Luis Rubio - El Siglo de Torreón
Tres años de un gobierno con claridad de propósito pero sin más proyecto que el de imponerlo dogmáticamente, a rajatabla y sin miramiento. Las circunstancias van cambiando pero el presidente persiste en su camino, sin preocuparse por las consecuencias. ¿No era eso lo que el propio presidente y sus seguidores les reclamaban a los tecnócratas: que querían ajustar la realidad a sus teorías? A tres años de iniciado el gobierno, ya es posible vislumbrar lo que sigue y no es atractivo. Como escribió Thomas Sowell, “los daños a una sociedad pueden ser mortales sin ser inmediatos”.

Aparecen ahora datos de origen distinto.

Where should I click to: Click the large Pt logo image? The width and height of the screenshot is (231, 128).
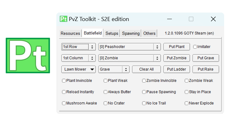pos(28,56)
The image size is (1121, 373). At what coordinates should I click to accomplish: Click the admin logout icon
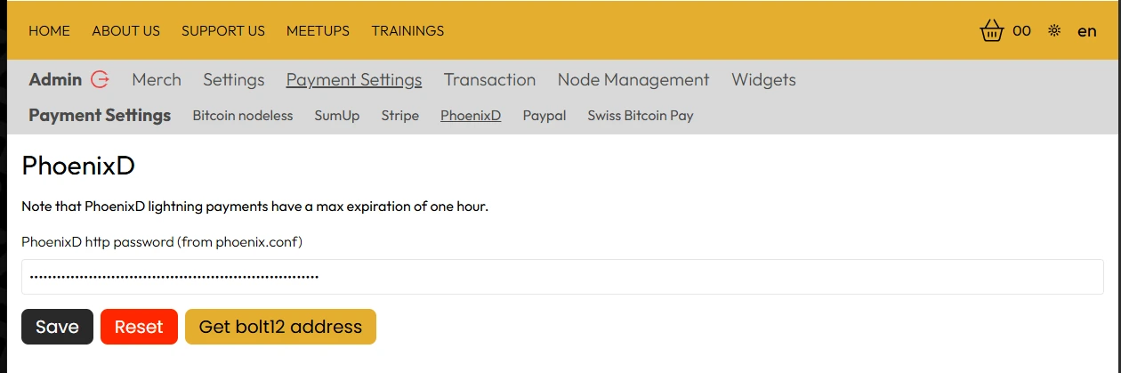click(101, 79)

Los daños son palpables. En un sentido inmediato, cuando se comparan las cifras de 2021 con las de 2018 (para evitar el año de la pandemia) se puede observar la gravedad de lo que estamos viviendo: comparado con 2018, el ingreso de los hogares disminuyó en 5.8%, mientras que la economía (PIB) se encuentra 4% abajo en el primer trimestre de este año. El daño es enorme y comenzó con la decisión de suspender el nuevo aeropuerto. En un mundo en que la información fluye instantáneamente, cada acción (y hasta declaración) de un gobernante tiene consecuencias y, para México, esas acciones han sido todas perniciosas para el crecimiento de la economía y, por lo tanto, para el logro de los objetivos que el presidente se propuso en términos de crecimiento, desigualdad y pobreza. Lo único que ha atenuado la caída ha sido el crecimiento en las remesas, producto de las enormes transferencias que el gobierno americano ha venido realizando con motivo de la pandemia a toda su población.